This is true even for those cases that are classified to different GO cellular processes or subcellular localizations. For example, the heterodimeric enzymes farnesyl transferase and geranylgeranyl transferase shown in Figure 1A are classified in two distinct biological processes, protein modification and signal transduction respectively. However, both enzymes mediate the covalent modification of proteins with isoprenylgroups, the main difference between them lying in their lipid and protein substrates (Casey and Seabra 1996).
One example of modules with different subcellular localizations comes from the AP-2 and COPI coat proteins. The AP-2 complex is well characterized, mediating the targeting and nucleation of clathrin coats, operating in the endocytic pathway between the plasma membrane and early endosomes (Boehm and Bonifacino 2001). In contrast COPI, active in the early stages of the secretory pathway, is composed of two subcomplexes: F-COPI and B-COPI. B-COPI lacks any detectable similarity to clathrin, but is described as a “coat-like” complex (Boehm and Bonifacino 2001). F-COPI contains four subunits, all homologous to the four AP-2 subunits. The pattern of subunit interactions is similar in AP-complexes and the F-COPI complex (Takatsu et al. 2001), and recent structural analysis of the γ-subunit of the F-COPI complex reveals strong similarity to the α and β subunits of AP-2 complex (Hoffman et al. 2003). Thus despite very remote homology and distinct subcellular localizations, the AP-complexes and the F-COPI complex are both adaptor complexes that bind different coat proteins (clathrin or B-COPI) in a similar way.

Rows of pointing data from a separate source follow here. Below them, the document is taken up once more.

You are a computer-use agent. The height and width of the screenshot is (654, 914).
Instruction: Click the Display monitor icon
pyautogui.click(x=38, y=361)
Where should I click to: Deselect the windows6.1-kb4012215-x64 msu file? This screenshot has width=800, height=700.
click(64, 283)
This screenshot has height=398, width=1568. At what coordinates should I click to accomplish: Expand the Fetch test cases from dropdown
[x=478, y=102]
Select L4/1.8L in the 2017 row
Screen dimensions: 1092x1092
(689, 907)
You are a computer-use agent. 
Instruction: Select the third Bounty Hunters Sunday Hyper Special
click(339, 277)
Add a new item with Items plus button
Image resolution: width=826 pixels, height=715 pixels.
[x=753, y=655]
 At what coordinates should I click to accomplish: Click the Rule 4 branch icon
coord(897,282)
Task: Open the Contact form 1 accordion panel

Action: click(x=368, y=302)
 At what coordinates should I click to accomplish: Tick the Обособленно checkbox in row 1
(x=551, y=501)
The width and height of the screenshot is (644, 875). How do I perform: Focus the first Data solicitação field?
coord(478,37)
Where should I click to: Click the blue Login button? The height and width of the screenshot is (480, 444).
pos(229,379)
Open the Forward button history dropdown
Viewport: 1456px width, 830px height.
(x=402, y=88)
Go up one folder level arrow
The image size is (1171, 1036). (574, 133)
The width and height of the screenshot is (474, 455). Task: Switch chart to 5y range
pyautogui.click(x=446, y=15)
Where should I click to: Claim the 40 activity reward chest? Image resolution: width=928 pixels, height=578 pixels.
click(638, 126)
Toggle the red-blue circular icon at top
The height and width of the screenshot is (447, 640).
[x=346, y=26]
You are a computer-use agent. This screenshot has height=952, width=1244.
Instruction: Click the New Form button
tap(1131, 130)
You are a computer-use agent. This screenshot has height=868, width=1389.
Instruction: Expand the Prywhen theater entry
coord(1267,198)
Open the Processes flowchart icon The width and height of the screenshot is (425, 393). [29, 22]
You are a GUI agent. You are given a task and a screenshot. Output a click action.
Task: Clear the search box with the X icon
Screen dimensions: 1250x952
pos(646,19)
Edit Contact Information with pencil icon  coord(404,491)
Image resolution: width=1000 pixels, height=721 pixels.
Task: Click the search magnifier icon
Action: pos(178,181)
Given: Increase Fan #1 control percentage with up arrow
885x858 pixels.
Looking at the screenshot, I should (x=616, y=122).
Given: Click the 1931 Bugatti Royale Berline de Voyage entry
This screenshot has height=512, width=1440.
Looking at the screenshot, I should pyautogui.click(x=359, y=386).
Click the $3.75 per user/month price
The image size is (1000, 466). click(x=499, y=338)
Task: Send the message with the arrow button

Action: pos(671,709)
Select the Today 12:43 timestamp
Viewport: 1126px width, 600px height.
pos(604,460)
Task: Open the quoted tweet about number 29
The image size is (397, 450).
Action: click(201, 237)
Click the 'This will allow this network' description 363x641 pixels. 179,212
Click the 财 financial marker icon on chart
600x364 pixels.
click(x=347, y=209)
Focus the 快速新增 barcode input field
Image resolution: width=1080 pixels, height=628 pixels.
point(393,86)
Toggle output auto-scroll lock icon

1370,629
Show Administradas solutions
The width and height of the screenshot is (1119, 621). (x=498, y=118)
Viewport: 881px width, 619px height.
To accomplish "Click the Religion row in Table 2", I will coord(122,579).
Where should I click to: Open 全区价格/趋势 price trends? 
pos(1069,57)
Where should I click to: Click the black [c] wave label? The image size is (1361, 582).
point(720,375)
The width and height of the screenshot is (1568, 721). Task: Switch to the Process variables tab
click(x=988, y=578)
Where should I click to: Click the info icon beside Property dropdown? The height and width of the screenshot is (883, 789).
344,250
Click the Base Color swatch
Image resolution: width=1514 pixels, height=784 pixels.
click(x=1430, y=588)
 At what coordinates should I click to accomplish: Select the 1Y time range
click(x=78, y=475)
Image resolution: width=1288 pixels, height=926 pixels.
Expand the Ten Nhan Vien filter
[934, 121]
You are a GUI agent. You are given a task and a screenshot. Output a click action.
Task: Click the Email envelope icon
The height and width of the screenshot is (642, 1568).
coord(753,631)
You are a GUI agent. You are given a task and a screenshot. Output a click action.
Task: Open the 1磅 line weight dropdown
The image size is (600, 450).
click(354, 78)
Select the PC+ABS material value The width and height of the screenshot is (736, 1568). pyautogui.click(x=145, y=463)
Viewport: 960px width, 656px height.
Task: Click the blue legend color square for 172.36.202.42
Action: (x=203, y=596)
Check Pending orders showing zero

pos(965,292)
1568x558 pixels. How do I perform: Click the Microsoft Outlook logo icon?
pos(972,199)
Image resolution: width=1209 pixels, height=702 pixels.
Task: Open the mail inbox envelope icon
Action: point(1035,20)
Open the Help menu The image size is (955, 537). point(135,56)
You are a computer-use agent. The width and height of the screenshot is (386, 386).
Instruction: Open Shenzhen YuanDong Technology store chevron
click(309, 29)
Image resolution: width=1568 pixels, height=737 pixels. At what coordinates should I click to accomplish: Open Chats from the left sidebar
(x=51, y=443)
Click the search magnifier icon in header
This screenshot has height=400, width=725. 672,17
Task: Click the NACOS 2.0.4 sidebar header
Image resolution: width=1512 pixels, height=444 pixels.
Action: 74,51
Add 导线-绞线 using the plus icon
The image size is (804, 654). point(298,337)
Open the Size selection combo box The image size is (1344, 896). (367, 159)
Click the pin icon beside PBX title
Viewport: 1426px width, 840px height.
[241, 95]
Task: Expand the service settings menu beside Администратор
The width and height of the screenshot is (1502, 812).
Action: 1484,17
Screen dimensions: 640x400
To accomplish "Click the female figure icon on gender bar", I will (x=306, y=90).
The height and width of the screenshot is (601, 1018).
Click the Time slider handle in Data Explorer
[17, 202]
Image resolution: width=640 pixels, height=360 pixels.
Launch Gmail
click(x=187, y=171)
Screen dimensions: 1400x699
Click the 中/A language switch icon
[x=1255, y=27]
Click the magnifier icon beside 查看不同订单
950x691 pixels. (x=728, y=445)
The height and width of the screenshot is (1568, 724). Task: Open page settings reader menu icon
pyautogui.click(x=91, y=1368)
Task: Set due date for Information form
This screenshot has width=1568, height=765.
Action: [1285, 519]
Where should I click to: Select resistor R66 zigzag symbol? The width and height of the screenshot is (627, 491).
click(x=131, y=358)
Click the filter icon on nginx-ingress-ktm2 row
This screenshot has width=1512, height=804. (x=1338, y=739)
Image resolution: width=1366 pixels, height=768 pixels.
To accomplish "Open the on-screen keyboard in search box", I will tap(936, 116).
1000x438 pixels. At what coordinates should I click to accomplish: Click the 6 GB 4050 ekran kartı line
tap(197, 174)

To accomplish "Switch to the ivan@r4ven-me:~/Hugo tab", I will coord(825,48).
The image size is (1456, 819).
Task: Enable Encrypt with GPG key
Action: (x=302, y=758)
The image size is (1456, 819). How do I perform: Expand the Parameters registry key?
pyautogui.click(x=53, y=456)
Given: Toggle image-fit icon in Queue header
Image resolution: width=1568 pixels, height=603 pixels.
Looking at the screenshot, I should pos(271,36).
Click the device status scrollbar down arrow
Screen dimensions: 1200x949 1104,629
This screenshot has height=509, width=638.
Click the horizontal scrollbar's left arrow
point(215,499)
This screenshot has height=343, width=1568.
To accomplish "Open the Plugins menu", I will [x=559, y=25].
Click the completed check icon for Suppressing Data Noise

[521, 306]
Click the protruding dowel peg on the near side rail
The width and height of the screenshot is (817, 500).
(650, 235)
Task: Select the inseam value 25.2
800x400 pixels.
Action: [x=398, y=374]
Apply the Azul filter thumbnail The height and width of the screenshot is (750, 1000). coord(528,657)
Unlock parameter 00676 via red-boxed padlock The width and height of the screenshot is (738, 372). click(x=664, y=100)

The two examples mentioned in the Introduction, which are not included in the data sets studied here, further support this trend. The exocyst and the COG are two related tethering complexes that attach vesicles to the destination membrane prior to fusion. They perform the same function in distinct target membranes (the plasma membrane and the Golgi, respectively, Whyte and Munro 2001, 2002). The snRNP family of protein complexes includes the canonical Sm complex, which binds the small nuclear RNAs (snRNA) U1, U2, U4, U5 and the related LSm complex (subunits LSm2 to LSm8), which binds the snRNA U6 and P RNA. Both complexes are involved in splicing (Salgado-Garrido et al. 1999). Interestingly, if one subunit of the LSm complex is changed (LSm1 instead of LSm8), this new complex, which includes two extra proteins (Xrn1 and Pat1) no longer binds SnRNAs, and becomes active in decapping of RNAs in the general degradation pathway. All these complexes form a heteroheptameric ring, which binds RNAs; the specificity to the RNA and of the pathway involved being determined by the subunit composition (Salgado-Garrido et al. 1999; Bouveret et al. 2000).
These results strongly support the view that complex duplication is a mechanism by which evolution generates functional specialization. This extends what has been found previously for duplication of individual genes (Prince and Pickett 2002), and is in agreement with the behavior of artificial systems such as neural networks (Calabretta et al. 2000).
Conclusions
In conclusion, we observe that a considerable fraction of yeast protein complexes have evolved by duplication of components. We suggest that stepwise, partial duplication is a more common evolutionary route to module duplication than concerted duplication of all components. Our analysis indicates that duplication is accompanied by evolution of novel specificities, with retention of general function. These findings have implications for structural and functional annotation of uncharacterized protein complexes, and also to the engineering of new protein interactions.
How general are these results for other biological interactions? In metabolic pathways, serial duplication of multiple enzymes is observed rarely, if at all. Duplicate enzymes are distributed across the metabolic network without any coherence, because substrate specificity can change rapidly in evolution (Teichmann et al. 2001). Therefore, duplication is unlikely to play a role in evolution of metabolic modules. In transcriptional regulatory networks, duplicate transcription factors and target genes frequently inherit regulatory interactions. So although entire regulatory network motifs are not duplicated (Conant and Wagner 2003b; Teichmann and Babu 2004), it is possible that duplication could play a role for regulatory modules if defined in a different way from network motifs. In other words, for protein interactions and transcriptional regulatory interactions, the duplicated gene frequently remains associated with its ancestor, i.e., it retains a direct functional association. In contrast, in small-molecule metabolism, duplicated enzymes do not retain an association with the ancestral gene. The reason may be that the link between consecutive enzymes in a pathway is via a small molecule, and the binding pockets for these molecules are small and flexible in evolution. In contrast, transcriptional regulatory interactions occur via protein–DNA binding, involving a larger interface, and protein–protein interactions are mediated by even larger surfaces, which must evolve most slowly of all three types of interactions.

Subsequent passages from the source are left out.